金草鞋 箱根山七温泉 江之島鎌倉廻 最明寺舊跡 亀の井
最明寺舊跡 亀の井
最明寺(さいめうじ)の舊跡は、山の内にあり。福源山禪興寺(ふくげんざんぜんこうじ)といふ關東禪院十刹(さつ)のその一なり。本願は、平時賴にて、昔は七堂伽藍大寺(てら)なりしといふ。明月院は最明寺の東にあり。上杉憲方(のりかた)の建立也。亀の井は、明月院の後ろにあり。鎌倉十井のその一つなり。
〽狂 せんしうの
めいげつ
いんの
うしろには
これ
ばん
ぜいのかめの
井もあり
「なんと、上(かみ)さん、こゝは田舍でも江戸がちかいから、よい男もおりおりは見なさるであらうが、私(わたし)のやうな色男はめつたにはあるまいの。」
「とんだことをいひなさる。なに、お前がよい男なものか。昨日(きのふ)も妾(わたし)の裏の掃溜(はきだめ)を掃除(そうぢ)したら、お前のやうな男が幾らも、ぞろぞろと出てうるさいから、皆、一つにかためて、川へながしてしまひました。お前も、そこにいつまでもゐなさると、川へながしてしまひますぞ。」
「そんなら、よもや、私独りをながす氣ではあるまい。お前、一緒にながされる氣か。どうだ。」
「妾(わたし)ではない。お前と一緒にながす物があります。私の所のしんだ婆(ばあ)さまが、ひさしく腰拔けでいましたが、その時つくった御厠(おかは)があるから、お前と、その御厠と一緒にながします。」
「さては。その『おかは』といふ女は、よい女か。何處(どこ)の者だ。なんにしろ、女ときいては、なんでも、かまはぬ。しからば、その『おかは』と我らが二人、その川へ浮き名をながすのか、これは、うれしい、うれしい。」
「やれやれ、この團子(だんご)には消炭(けしずみ)の火がくつついて、口の端を大きに火傷(やけど)をした。

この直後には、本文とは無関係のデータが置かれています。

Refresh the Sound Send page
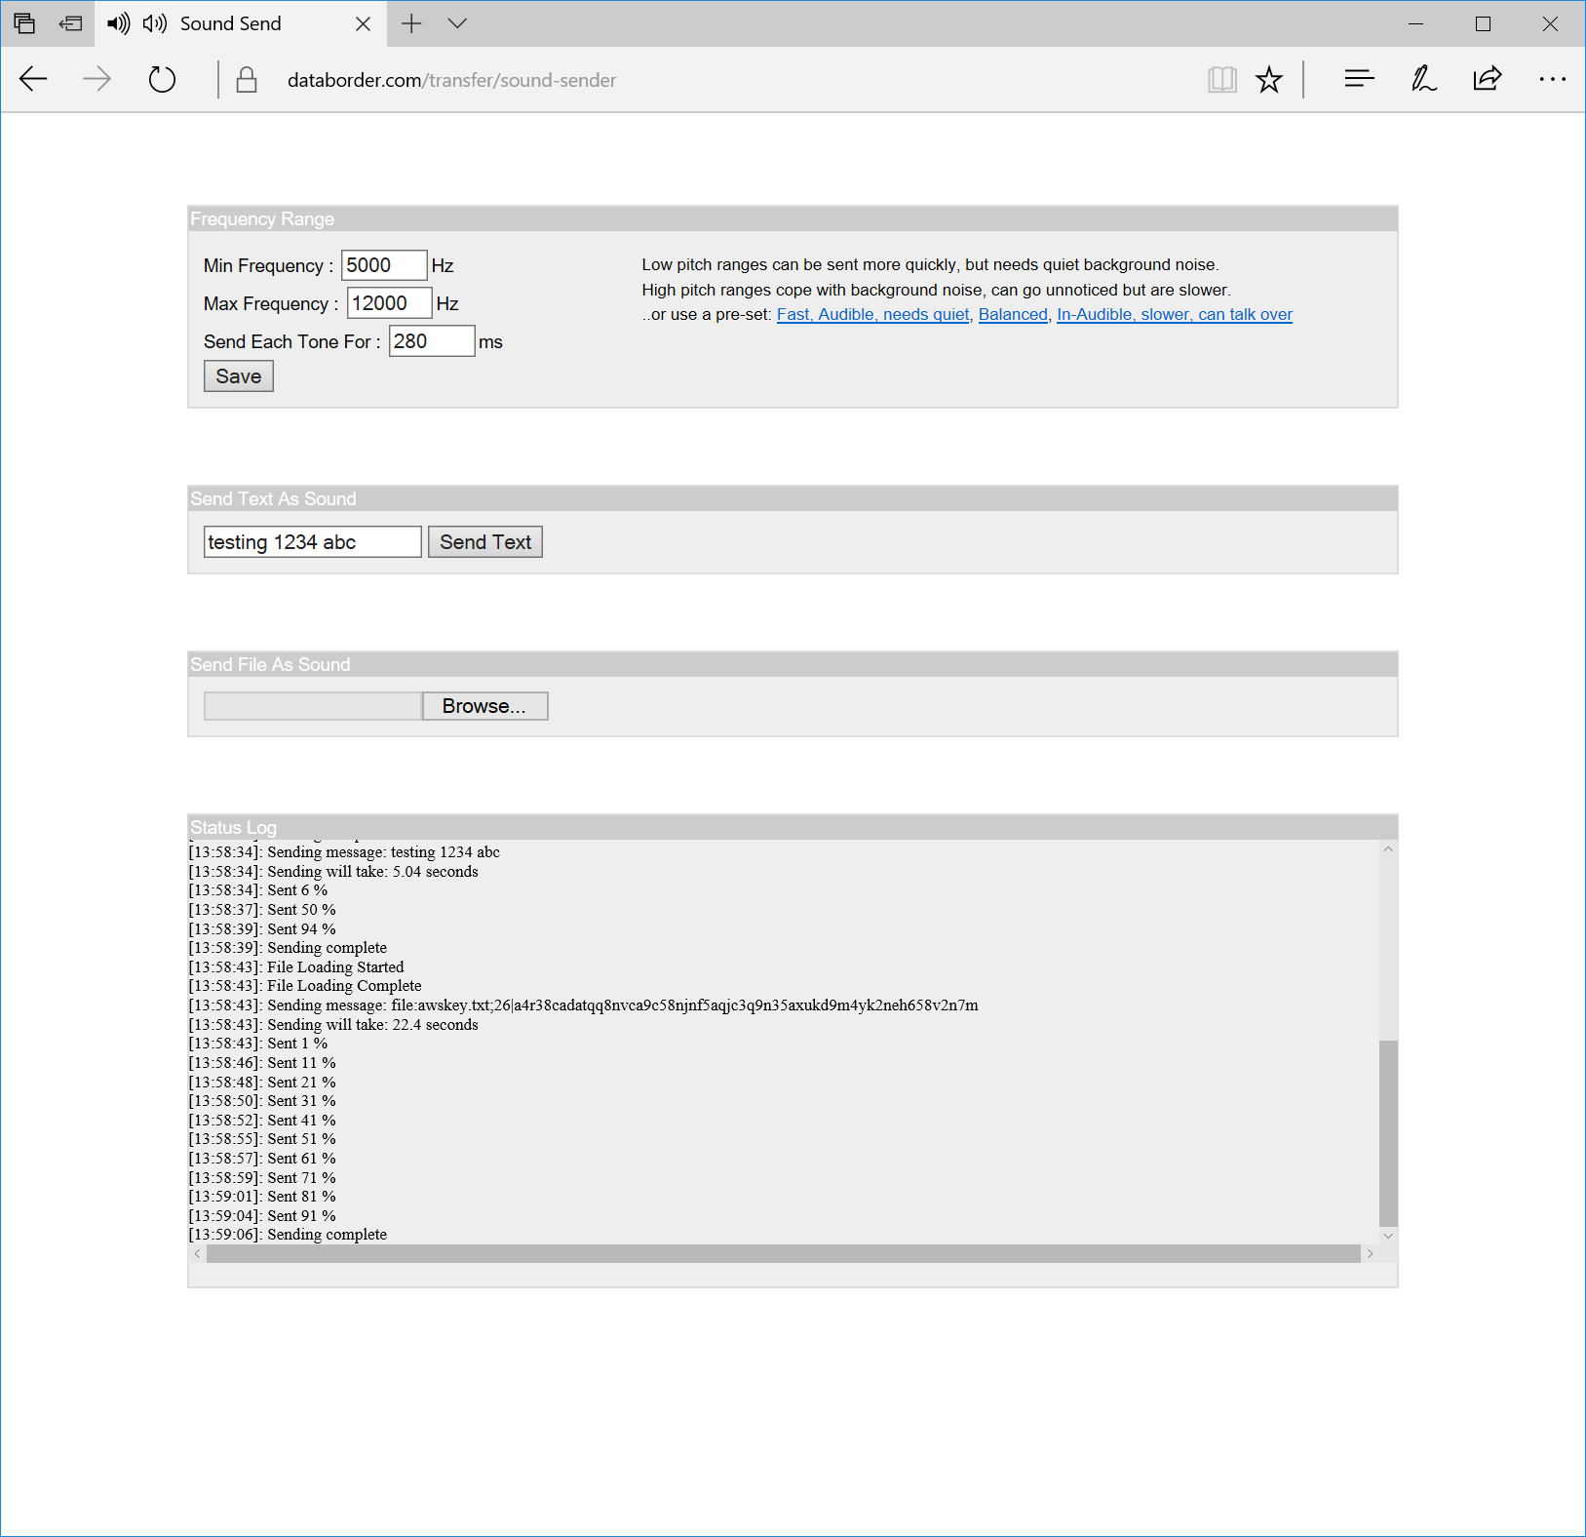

」
「あつやの。あつやの。」
「上さん、この邊に後家の質屋(しちや)はあるまいかの。どうぞ、儂(わし)を質にとつてもらいたい。利(り)もくふが、飯(めい)も大喰(ぐら)ひだ。」
「團子でもあがりませぬか。妾(わたし)が、この垢だらけな手でまるめたのでござります。」
[やぶちゃん注:「最明寺舊跡」本文にある通り、当時は禪興寺となっていた。最明寺は北条時頼が出家の準備として建立した、極めて個人的な持仏堂乃至は禅定室のようなものであって住持がいた形跡がなく、時頼の死後、すぐに廃絶してしまったと考えられている。但し、その比定位置は現在は、ここに記されたような、また従来説の名月谷奥の狭い範囲ではなく、名月谷入口から東慶寺門前に及ぶ山ノ内街道北側のかなり広範囲な一帯に寺域を保持していたと考えられている。その後、ほぼ同地域に北条時宗を開基、蘭渓道隆を開山として最明寺廃絶数年内の文永五(一二六八)年か翌年辺りに開創されたものが禅興寺である。禅興寺はその後、一旦廃絶したが、永正九(一五八一)年に再興され、その後は天正九(一五八一)年頃までは続いたと推定されている。その後に再び衰微し、貞亨二(一六八五)年に完成した「新編鎌倉志卷三」には、『昔は七堂伽藍ありしと也。源の氏滿建立の時の堂塔幷に地圖、今明月院にあり。甚だ廣大なり。今は佛殿ばかりあり。明月院の持分なり』という状態で、明治初期に廃絶して、塔頭であった明月院のみが残った。
「上杉憲方」「長壽寺 明月院」に既注。
「亀の井」「亀」は原本絵図上の標題の表記。但し、「甕の井」が正しい。知られた十井の呼称では「瓶(つるべ)の井」の方が人口に膾炙している。現在の明月院境内にあり、岩盤を垂直に掘り抜いて作られたものみられるが、掘削時期は江戸期と推定されている。特に伝承は伝わらないが、鎌倉十井の中でも現在でも使用出来る数少ない井戸の一つである。
「御厠」簡易便器である「おまる」のこと。この少し抜けたチャラ男、女中のきっぷのいい尻まくりの剛毅なやり返しに対し、「おかは」を「お川」と言った女性名と聞き違えて、なおも文字通り、糞をまるような洒落でチャラチャラしまくるところが、なかなか面白いではないか。
「あついの、あついの」の台詞は、右の絵の犬の前にある。火傷をしたとぼやくボケが縁台の団子を持った男であろうから、この台詞は、犬の鳴き声をオノマトペイアしているように私は感ずる。]